#### [Your instructions]
Go line by line through the entries and show those that hold the string "This".

Saved data entries
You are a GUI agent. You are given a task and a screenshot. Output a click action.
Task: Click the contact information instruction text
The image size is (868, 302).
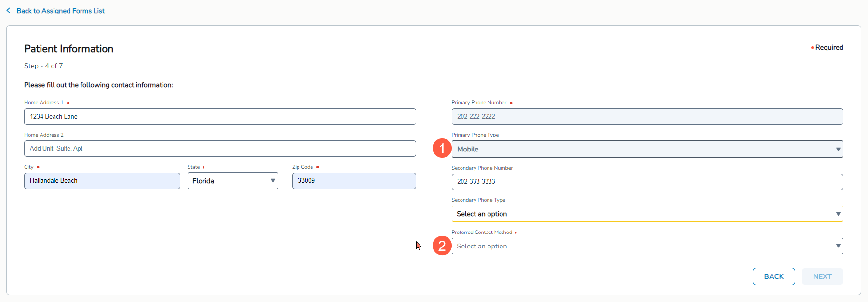click(x=98, y=85)
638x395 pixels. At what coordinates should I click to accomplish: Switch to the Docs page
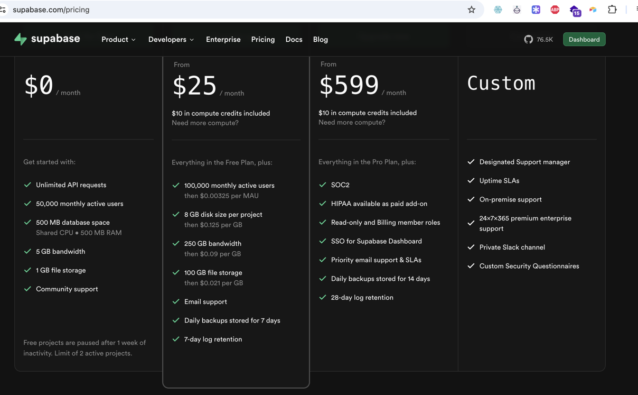294,39
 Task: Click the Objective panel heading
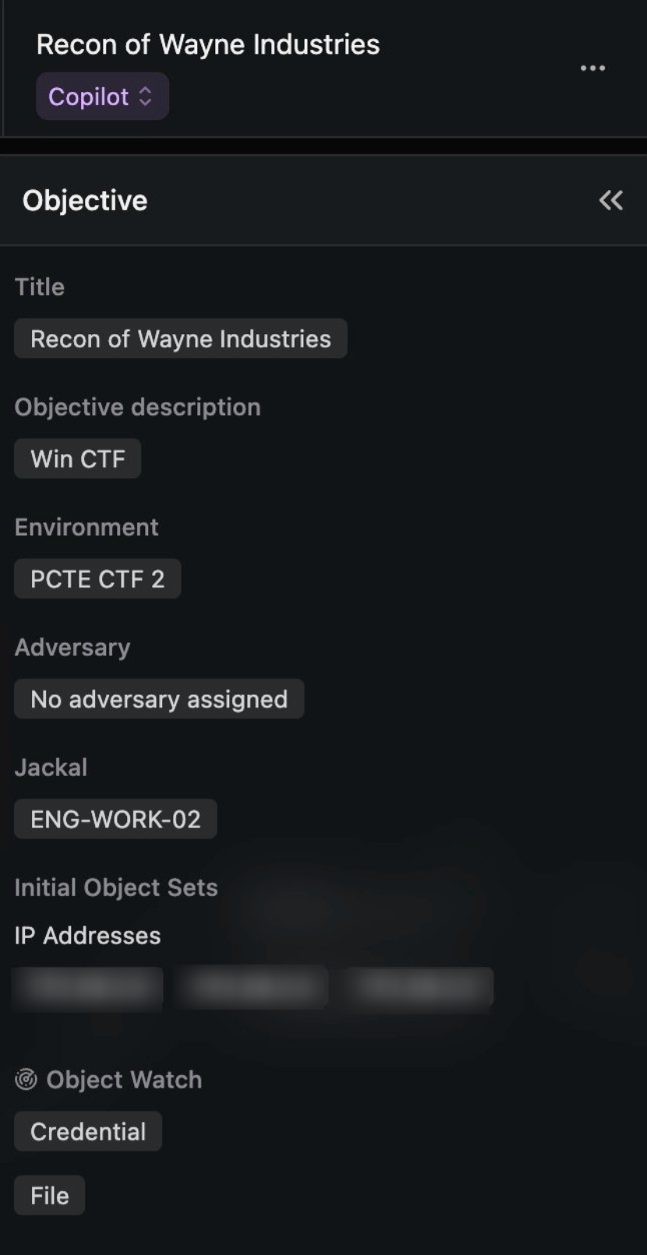(x=85, y=200)
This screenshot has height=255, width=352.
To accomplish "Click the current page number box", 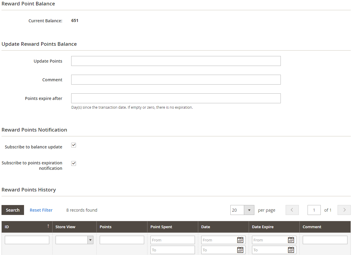I will pos(314,210).
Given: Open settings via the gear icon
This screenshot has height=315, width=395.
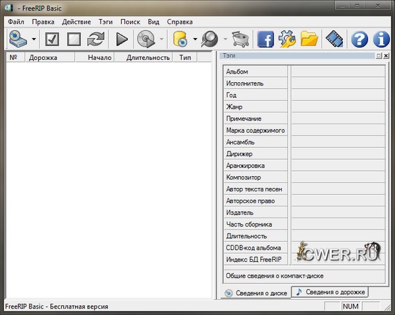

#### [Answer space]
This screenshot has height=255, width=352.
This screenshot has height=315, width=395.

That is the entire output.